Inquistorial forces arrive on Certus Minor to find one Excoriator left alive amidst a veritable sea of traitorous corpses. Just what happened on Certus Minor to have victory spring from inevitable and crushing defeat? Sometimes, only sometimes, prayers are answered in the strangest of ways…

Like I said, I’ve had trouble with Sanders’ books in the past and this time was no different in that respect. This time though, Sanders rose above those issues to deliver a novel that proved to be only a hairs breadth away from being a compelling read. I could put it down; to do other stuff, but doing that was very difficult. I’ll have more along these lines please!

The issue I’ve always had with the ‘Space Marine Battles’ book is that a lot of them take the easy way out and just make the battle the focal point of the entire plot. In fact there isn’t a plot, just one big battle where the outcome is predetermined because of who is involved. The good guys either win or make it so that the Traitors cannot win themselves. It kind of takes the fun out of the read for me…

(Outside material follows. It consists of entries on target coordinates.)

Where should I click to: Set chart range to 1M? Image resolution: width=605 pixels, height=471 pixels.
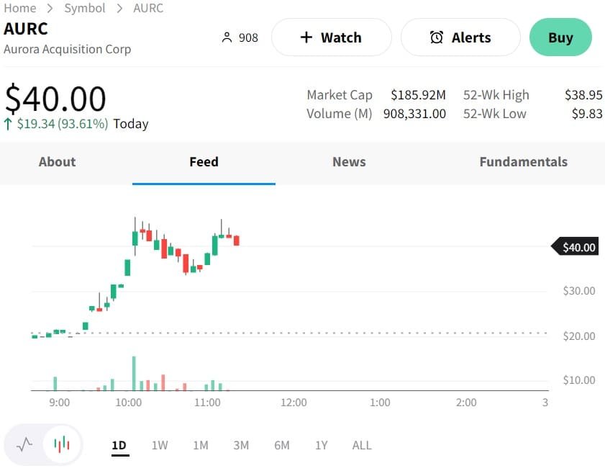pos(201,445)
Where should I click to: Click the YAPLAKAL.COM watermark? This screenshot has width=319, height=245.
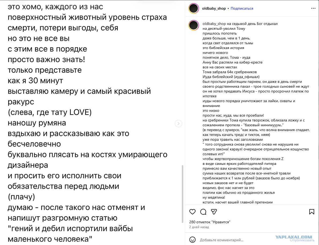294,237
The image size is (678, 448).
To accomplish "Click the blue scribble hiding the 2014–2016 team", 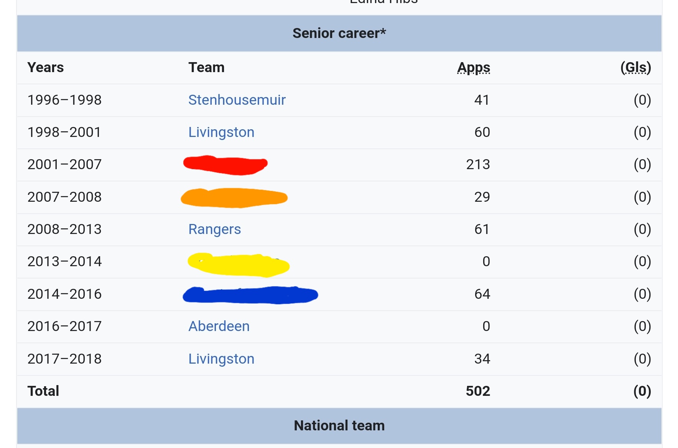I will click(250, 295).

Thank goodness for Rob Sanders then who turns the whole thing upside down and presents us with a question out of that seemingly foregone conclusion of a victory. Yes, there was a victory but how could there have been? What the hell really happened? It's a great hook to snare the reader on, I was certainly interested to read more and find out what happened.

This was where the journey started to get a little choppy though. Sanders likes to delve into the murky background of Warhammer 40k and give his readers a full on encompassing view of these times of war. The only problem is that the story gets shoved to one side and you’re left with a whole load of detail. That’s what happens here with the ‘Feast of Blades’, a great piece of action but one that becomes mired in the politics of the competing Chapters a little too much to hold up properly for the length of time that it takes to recount. There were some awesome bone crushing moments of raw combat but I couldn’t help but feel that I wanted to hurry along and get to the main event.

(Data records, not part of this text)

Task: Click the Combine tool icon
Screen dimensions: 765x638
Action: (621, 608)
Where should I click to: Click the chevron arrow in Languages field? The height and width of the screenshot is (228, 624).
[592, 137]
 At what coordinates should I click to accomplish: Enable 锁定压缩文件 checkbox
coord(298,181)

It was a good job then that the main event ended up proving to be more than worth the wait.

Sanders clearly knows that a battle isn’t just about weapons being fired, it’s also very much about the people forced to pull the trigger in the heat of the moment. What are they feeling? Do they even want to be there?
These questions are answered in the contrast between Marines bred for war and un-enhanced humans forced to defend their homes and livelihoods. There’s a full range of emotions and motivations on display here and Sanders balances these nicely with the constant bark of bolter fire to give us an in-depth look at the conflict.

What’s interesting though is that this contrast is very much evident in the lead character of Zachariah Kersh himself. Kersh is a Marine who glories in warfare but would much rather be doing it elsewhere. Duty has called him and his men to Certus Minor though and Kersh will see that duty fulfilled despite the grumbling from within his company. Kersh questions himself (and his very sanity) at every turn and this keeps his character fresh, there are lots of questions to be answered in the heat of battle.

This battle is depicted very clearly without becoming too ‘technical’ and like a White Dwarf battle report. You know just what’s at stake from the sheer energy and focus that people put into just staying alive. What you do know though is the outcome and Sanders faces a tough task springing something that we already know onto us. He does it but it’s a very close thing, the answers are with us the whole time but you won’t see them until everything fits together and the picture is complete. Yet another plot device that holds the attention superbly.

‘Legion of the Damned’ suffers from a choppy start but recovers to become something really close to a stand out moment in the ‘Space Marine Battles’ series so far. I’ll happily keep reading these books if I can have more moments like these.